To the contrary, the examinee’s Fundamentals list says: “Thomas Aquinas – Summa Theologiae, Questions on God“.

The examinee’s list takes a particular interest in the relation between metaphysical speculation and lived human experience, in particular as that abstract speculation has concrete ethical consequences, and as it finds concrete expression in language philosophical and poetic. The “Questions on God” thus interest him for three reasons.

First, they deal with an extremely abstract, indeed nearly incomprehensible, doctrine, namely that of divine “simplicity,” yet they are placed at the beginning of an introduction to a Christian theology which at times will lead to extremely specific practical prescriptions. Moreover, even within these apparently theocentric questions, topics of obvious relevance to humanity immediately surface, such as the possibility of free will and the problem of evil. So these questions offer an excellent opportunity for considering the relationship between metaphysics and ethics. Compare the presence on the list of Augustine and Pascal.

Second, the “Questions on God,” though they set out to explain a doctrine of divine simplicity, must also set out a theory of language so that they can talk about God at all. That theory of analogical application of words drawn from human experience to the ineffable divinity is both immensely sophisticated, and immensely problematic, assuming, as it does, both that language can for the most part adequately describe “reality” and that there is a “reality” beyond language. So these questions offer a challenge both to most modern conceptions of language, and to most modern conceptions of divinity. Compare the presence on the list of Plato and Wittgenstein.

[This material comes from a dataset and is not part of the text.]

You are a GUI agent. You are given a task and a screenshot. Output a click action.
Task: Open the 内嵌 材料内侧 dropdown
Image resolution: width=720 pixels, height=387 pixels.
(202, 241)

Finally, the doctrine of divine simplicity elaborated in “Questions on God” possesses an incredible elegance, and will drastically re-orient the perspective of any mind that accepts it. So it has an aesthetic and psychological importance even if the arguments for it are found inadequate. Compare the presence on the list of Dante and Melville.

Hence:

  1. It is true that the selection of questions is not original to Thomas. However, grouping these questions together has been endorsed by Thomistic scholars Brian Davies and Brian Leftow, who have published an edition of them under the title “Questions on God.”  So this selection has at least an accidental unity, if not a substantial one. Fundamentals lists are allowed to include only portions of large works, given that the selection can be justified.
  2. The composition of previous Fundamentals exam lists ought to inform, but need not strictly determine the composition of any new Fundamentals exam list. If no work on a list had ever been included before, that would be cause for concern, but the inclusion of one or two new works need not, given that an argument can be made for the fundamental nature of the works included.